The Plaintext Truth About Password Storage Vulnerabilties

It seems every few months a major site has their user database compromised one way or another. Gwaker, LinkedIn, and among others have been attacked, having their user’s login credentials and other data posted online for the world to see. How this happened is an after thought, with near certainty I can say that any information stored on a computer connected to a network will at some point be compromised. This is just the way of life for security professionals, we need to defend against that using proper security protocols, secure coding practices, and constant vigilance, but what happens in the aftermath of a breach? An attacker has managed to download the entire database from your website, all those annoying captcha’s, time-delayed logins, and the fancy two-factor authentication are no good now, it is just your data and an attacker that has time and resources on their side, or do they.

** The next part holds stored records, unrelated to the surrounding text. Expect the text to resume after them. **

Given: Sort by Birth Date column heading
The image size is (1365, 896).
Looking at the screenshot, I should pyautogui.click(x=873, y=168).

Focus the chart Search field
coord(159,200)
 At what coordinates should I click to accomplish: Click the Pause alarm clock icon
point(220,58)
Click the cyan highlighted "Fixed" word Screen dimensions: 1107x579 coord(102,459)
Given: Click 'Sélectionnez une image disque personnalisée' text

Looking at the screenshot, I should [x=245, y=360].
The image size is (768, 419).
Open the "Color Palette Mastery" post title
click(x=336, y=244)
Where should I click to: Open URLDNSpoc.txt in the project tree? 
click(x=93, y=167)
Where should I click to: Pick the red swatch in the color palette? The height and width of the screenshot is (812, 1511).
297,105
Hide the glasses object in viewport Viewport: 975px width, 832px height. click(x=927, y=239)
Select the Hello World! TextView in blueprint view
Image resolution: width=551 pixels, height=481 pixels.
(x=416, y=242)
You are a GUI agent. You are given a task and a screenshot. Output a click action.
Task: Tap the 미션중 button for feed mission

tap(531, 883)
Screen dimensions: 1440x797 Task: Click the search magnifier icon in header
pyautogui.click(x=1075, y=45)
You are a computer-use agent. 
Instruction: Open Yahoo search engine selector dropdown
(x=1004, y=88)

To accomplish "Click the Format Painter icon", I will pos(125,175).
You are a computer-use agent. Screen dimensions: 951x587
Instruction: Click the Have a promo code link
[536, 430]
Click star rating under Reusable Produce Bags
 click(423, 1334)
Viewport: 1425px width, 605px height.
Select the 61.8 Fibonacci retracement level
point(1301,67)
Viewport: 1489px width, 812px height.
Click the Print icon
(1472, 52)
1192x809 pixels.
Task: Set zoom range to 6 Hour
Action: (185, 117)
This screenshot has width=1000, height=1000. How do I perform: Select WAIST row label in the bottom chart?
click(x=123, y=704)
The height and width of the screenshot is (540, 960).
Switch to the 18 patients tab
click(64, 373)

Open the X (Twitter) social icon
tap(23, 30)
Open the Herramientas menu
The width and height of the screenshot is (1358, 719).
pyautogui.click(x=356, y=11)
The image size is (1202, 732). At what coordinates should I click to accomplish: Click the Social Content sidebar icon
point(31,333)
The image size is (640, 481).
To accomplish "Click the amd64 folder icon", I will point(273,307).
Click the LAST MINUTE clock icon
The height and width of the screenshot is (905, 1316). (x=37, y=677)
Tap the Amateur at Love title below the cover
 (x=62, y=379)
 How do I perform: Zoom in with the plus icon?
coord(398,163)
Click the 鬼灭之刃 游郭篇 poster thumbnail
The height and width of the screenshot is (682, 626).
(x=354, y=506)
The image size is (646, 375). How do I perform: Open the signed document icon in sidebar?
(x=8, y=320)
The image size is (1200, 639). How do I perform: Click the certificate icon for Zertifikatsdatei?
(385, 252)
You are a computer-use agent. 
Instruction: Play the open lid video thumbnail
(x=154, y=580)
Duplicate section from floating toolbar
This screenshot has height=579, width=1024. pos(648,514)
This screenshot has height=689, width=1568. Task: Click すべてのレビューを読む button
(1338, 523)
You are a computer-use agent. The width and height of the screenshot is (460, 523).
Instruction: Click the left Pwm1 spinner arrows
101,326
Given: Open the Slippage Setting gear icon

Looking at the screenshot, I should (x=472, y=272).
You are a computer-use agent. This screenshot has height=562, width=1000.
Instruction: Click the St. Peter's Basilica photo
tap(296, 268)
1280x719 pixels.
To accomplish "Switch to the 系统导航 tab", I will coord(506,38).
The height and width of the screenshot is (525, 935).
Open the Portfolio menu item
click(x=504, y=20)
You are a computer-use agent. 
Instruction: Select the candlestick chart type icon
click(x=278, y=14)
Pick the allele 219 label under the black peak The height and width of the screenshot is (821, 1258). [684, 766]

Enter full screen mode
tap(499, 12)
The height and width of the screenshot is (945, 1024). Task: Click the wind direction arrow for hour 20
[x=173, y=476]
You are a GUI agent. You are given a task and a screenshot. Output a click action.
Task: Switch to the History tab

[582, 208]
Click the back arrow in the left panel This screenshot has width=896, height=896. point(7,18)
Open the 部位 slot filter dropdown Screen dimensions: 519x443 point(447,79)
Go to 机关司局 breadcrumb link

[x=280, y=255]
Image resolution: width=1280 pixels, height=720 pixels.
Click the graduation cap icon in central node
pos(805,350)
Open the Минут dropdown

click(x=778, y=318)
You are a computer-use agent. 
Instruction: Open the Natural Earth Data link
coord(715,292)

With any luck you have sufficient protections in place that will buy you at least some time with which to react to the break-in. The obvious goal would be to prevent the attacker from decrypting any of the credentials in the database, baring that your security measures will hopefully buy you enough time to notify customers of the breach, take precautions to contain the damage, and implement new measures to prevent this in the future. So what security methods should you be using to keep those login credentials safe and why is it such a big deal) so you should be fine, right? Yes…no…depends, there is no easy answer to this so lets start with what a hash actually is.

The Hash

In its most basic form a hash, also called a digest, is a long string of hex characters output from a cryptographic hashing algorithm such as MD5 or SHA-1.

import hashlib

password = "mypassword"

def MakeHash(x):
  h = hashlib.sha1(x)
  return h.hexdigest()

d = MakeHash(password)

print d

~$ 91dfd9ddb4198affc5c194cd8ce6d338fde470e2

This is not meant to be implemented but merely for an example. You could run this yourself by copying it into an editor, saving, and launching it with a python version greater than 2.7. You can see how quickly it executes. This is the point with SHA-1 and MD5, they are designed, not to store passwords, but to verify the integrity of a file. Which brings us to an important lesson, the algorithm should work at its best when used on the hardware it was designed for but receive no gain or work poorly in any other environment. Both SHA-1 and MD5 work great on commodity hardware and if an attacker were to build a machine for the sole purpose of cracking passwords they would be able to wreak havoc on keyspaces up to 6 characters without even breaking a sweat.

Time for a little math lesson. A typical password may contain 26 letters and 10 numbers which when we account for lowercase and uppercase gives use a total character set of 62. We use an exponent to represent the size of the key space, in this case 6 which gives us a total of 5 billion possible hashes. On a typical system it would take about an hour and a half to brute-force the entire keyspace, on a purpose-built machine it will take only a few minutes, if that.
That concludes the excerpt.